[Document extract Boundary: Start]
Checking tire pressure and other most Procrastinated Repairs
Routine services like oil changes and tire pressure checks are meant to keep your car in tip-top shape, but many drivers exceed the recommended time to complete these services.
Do you change your oil every three months? Over 1 in 4 drivers exceeded this time frame, putting it off by about a month. But there’s a danger in that: Poor engine lubrication can cause engine corrosion and reduce your car’s mileage, preventing you from getting what you paid for and potentially costing an excessive amount of money in engine repairs.
Checking the tire pressure only needs to be done once a month, and it’s as simple as going to the gas station, which you’re doing anyway. Still, nearly 1 in 10 drivers had never checked their tire pressure, and over 46% of drivers exceed this time frame by about two months.
Car owners even ignored washing their cars. Nearly 1 in 10 admitted to never washing the exterior or vacuuming the interior of their vehicle.
What’s the most procrastinated service? Replacing the spark plugs. Your spark plugs should be replaced every 20,000 miles, but 65% of drivers had never done so. While this isn’t necessarily a concern for new owners, the longer you own your vehicle, the more likely you are to delay a repair.
[Document extract Boundary: End]
[Supplied information Boundary: Start]
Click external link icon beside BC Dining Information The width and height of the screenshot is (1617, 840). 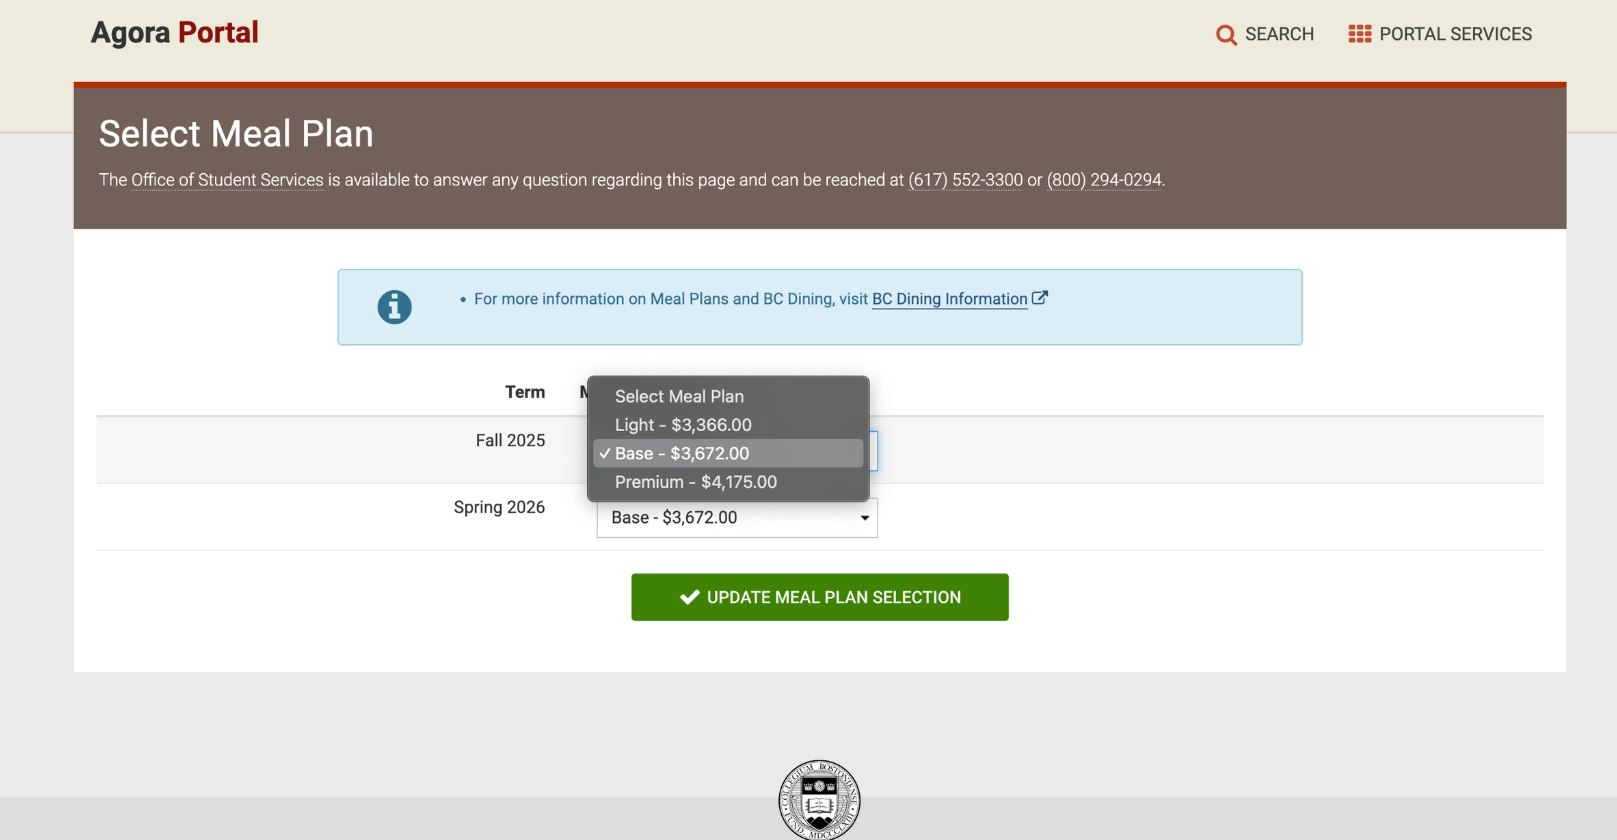click(x=1040, y=298)

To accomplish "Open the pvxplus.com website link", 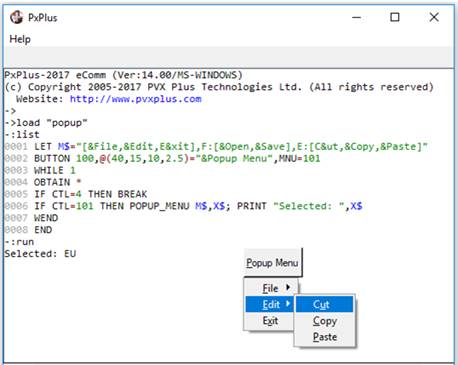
[Supplied information Boundary: End]
• Exercise 1: Please list each car maintenance task that the excerpt on procrastinated car repairs says drivers delay or skip.
• Exercise 2: According to the excerpt on procrastinated car repairs, how often should spark plugs be replaced?

• Solution 1:
Oil changes
Tire pressure checks
Washing the exterior
Vacuuming the interior
Replacing the spark plugs

• Solution 2: Every 20,000 miles.